A Range of compensation Approaches
Companies regard pay as an important tool for recruiting, motivating, and retaining good people. Indeed, those goals change little over time, but the ways in which some companies approach them differ dramatically from previous approaches. performance based pay, tailored to the strategic circumstances of each organization, may consist of base pay, and annual bonus, a profit sharing plan, stock options, and a choice of various other benefits. Such a "total rewards" package would have been uncommon for a worker in 1950. but it is increasingly common today.
The "human capital" within a firm that is performing well is likely to want to split the gains with the owners or shareholders. Variable pay combined with base pay can do that. Variable pay also shifts some of the risk of running a labor-intensive business from the company to the employees when the company is not doing well. Figure 12-4 presents some of the choices organization must make regarding compensation approaches.
Traditional Compensation Approach
For some organizations a traditional compensation approach makes sense and offers certain advantages in specific competitive situations. It may be more legally defensible, less complex, and viewed as more "fair" by average and below-average employees. However, the total reward approach helps retain top performers, can be more flexible when the economy goes up or down , and is favored by top-performing companies. It clearly will not work in every situation.

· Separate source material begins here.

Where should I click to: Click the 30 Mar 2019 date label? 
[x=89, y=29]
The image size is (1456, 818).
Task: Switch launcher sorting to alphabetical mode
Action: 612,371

Traditional compensation systems have evolved over a period of time to reflect a logical, rational approach to compensation employees. Job descriptions identify tasks and responsibilities and are the used to decide which jobs are more valuable. These systems calculate the value that each job contributes to the organization based on job evaluation. That value then is used to establish a pay range that reflects a person's progression as he or she grows and presumably gets better at the job.